TÂCHE:
Recopiez le passage de l'entretien de « Bonjour, je suis » à « emploi rémunéré ! », en remplaçant « jardinier paysagiste » par « horticulteur ».

Bonjour Dominik ! Nous sommes très heureux de t’accueillir sur notre site ! Est-ce que tu pourrais te présenter à notre communauté ?

Bonjour, je suis un artiste indépendant abordant divers domaines d’expression libre, dont essentiellement le cinéma,la photographie, la musique et l’écriture, et je vais bientôt suivre une formation d’ouvrier jardinier paysagiste, à temps plein durant les mois qui viennent, en vu de retrouver un emploi rémunéré !

Pourrais-tu nous raconter ton histoire avec la photographie argentique et avec le cinéma ?

Pour autant que je me souvienne, j’ai dû commencer sérieusement la photographie vers l’âge de quinze ans, à l’occasion de voyages d’échanges scolaires en Allemagne et en Espagne, avec l’appareil compact Agfa de ma mère, puis l’appareil reflex Pentax plus professionnel de mon grand-père paternel, qui était lui-même photographe historien régionaliste spécialiste de l’époque romaine de la ville de Trèves en Rhénanie …
Le cinéma m’as toujours fasciné depuis mon plus jeune âge, je me rappelles même de certaines scènes un peu surréalistes, fantaisistes ou fantastiques vues au cinéma, de films mettant en scène le fameux comique français bien connu Louis de Funès, alors que je n’avais que cinq à peine !
J’ai également fait vers mes vingt-cinq ans une école de cinéma à Paris, le Conservatoire Libre du Cinéma Français, en abrégé C.L.C.F., une école privée qui existe toujours du reste sur le quai de l’Oise à Paris, mais je déconseille aux amateurs les écoles de cinéma quelles qu’elles soient, elles ne débouchent vraiment sur aucun emploi possible à terme, à moins d’avoir pour soi une vocation à suivre un parcours de technicien calibré selon les normes industrielles, et de ne manifester aucunes vocations artistiques pour son compte personnel !

En septembre, tu as présenté au musée de l’Éternelle un film 3D intitulé Lomokino Greenhouse Stereo ? Est-ce que tu pourrais nous parler de ce projet techniquement fou ?

DONNÉES FOURNIES:
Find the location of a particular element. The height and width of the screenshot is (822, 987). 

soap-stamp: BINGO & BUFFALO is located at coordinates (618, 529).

VOTRE SOLUTION:
Bonjour, je suis un artiste indépendant abordant divers domaines d’expression libre, dont essentiellement le cinéma,la photographie, la musique et l’écriture, et je vais bientôt suivre une formation d’ouvrier horticulteur, à temps plein durant les mois qui viennent, en vu de retrouver un emploi rémunéré !